Di arena kebijakan luar negeri dan diplomasi, teknologi telah membawa perubahan besar atas pola diplomasi tradisional yang berlangsung sejak abad ke-18. Seperti dikatakan Hillary Clinton, “Pemakaian internet telah mengubah setiap aspek dari bagaimana orang di seluruh dunia hidup, belajar, mengonsumsi, dan berkomunikasi. Koneksi teknologi telah mengubah strategi diplomasi abad ke-21”.
Thomas L. Friedman menyebut revolusi teknologi sejak 2007 merupakan faktor penting yang mendorong terjadi perubahan lanskap sosial-politik di banyak negara dan diplomasi internasional, tidak terkecuali di Amerika Serikat dengan terpilihnya Trump sebagai presiden Amerika Serikat.
Hal ini ditandai dengan peluncuran iPhone, Facebook, Twitter, Hadoop, Big Data, Cloud, dan Android (New York Times, 19 November 2016) yang telah memberikan pelbagai kemudahan pengguna internet untuk saling berkomunikasi dan bertukar informasi secara langsung meski tinggal di benua yang berbeda.
Eskalasi pemakaian teknologi ini jika tidak diantisipasi, juga bakal melahirkan ochlocracy atau hukum rimba. Protes massa antipemerintah dan pemberontakan bersenjata yang menimpa Tunisia, Mesir, Yaman, Suriah, dan Libia atau populer dengan sebutan Arab Spring adalah gambaran berlakunya hukum rimba saat legitimasi pemerintah anjlok di depan rakyatnya.
Fenomena twiplomacy Trump juga menggambarkan kekuatan individu untuk membangun kelompok kerja ad hoc-nya dalam merumuskan kebijakan luar negeri dan memengaruhi komunitas diplomasi internasional demi pencapaian kepentingan nasional Amerika Serikat.
Saking berpengaruhnya, Seoul menugaskan staf kementerian luar negerinya untuk memantau dan menganalisis kebijakan luar negeri Amerika Serikat via cuitan Trump (Telegraph, 05/1).
Fakta ini menunjukkan, efek yang paling signifikan dari twiplomacy, kata Claudio Bisogniero (Duta Besar Italia untuk Amerika Serikat), adalah dunia sedang menyaksikan pergeseran geopolitik kekuasaan.
Diplomasi via Twitter telah mendekatkan pelbagai aktor diplomasi/hubungan internasional, baik negara maupun nonnegara. Dominasi aktor negara bahkan seringkali berganti posisi dengan entitas nonnegara seperti pemuka agama, selebritas, dan lembaga swadaya masyarakat. Mengapa hal ini terjadi?

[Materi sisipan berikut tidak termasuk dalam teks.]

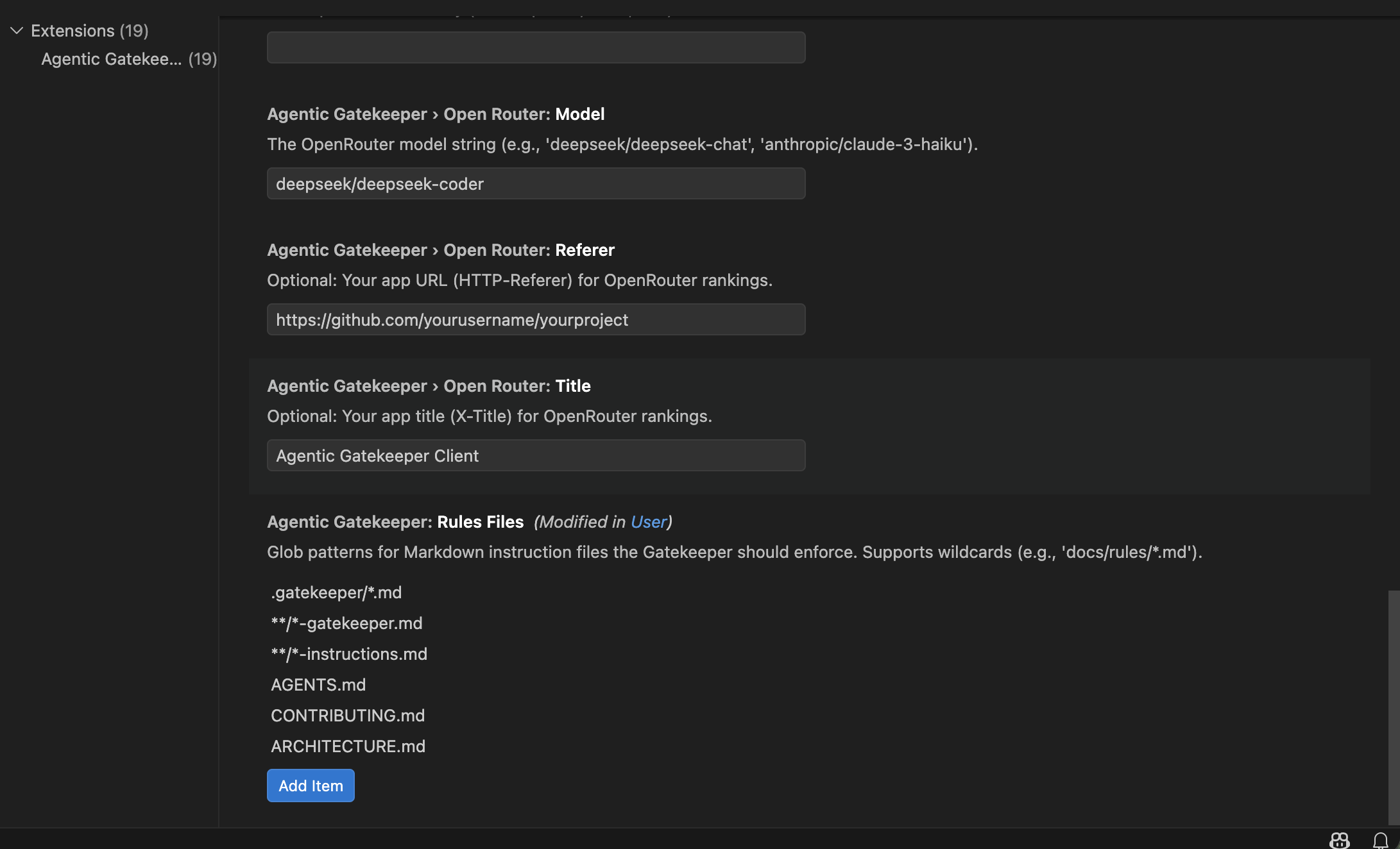Image resolution: width=1400 pixels, height=849 pixels.
Task: Click the Referer URL input field
Action: 536,319
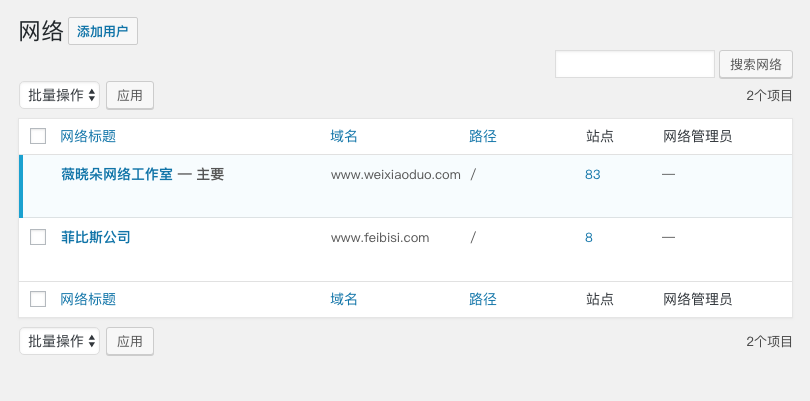Sort by 域名 column header
This screenshot has width=810, height=401.
coord(344,136)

Di dalam masyarakat, kata filsuf berkebangsaan Slovenia Slavoj Zizek, ada keterhubungan aturan yang tidak tertulis, bagaimana politik bekerja dan konsensus terbangun. Fenomena sarkasme twiplomacy Trump membongkar kesadaran publik dan memaksa semua orang kembali berpikir bahwa perjuangan melawan segala bentuk pelecehan dan penjajahan terhadap martabat kemanusiaan belumlah usai.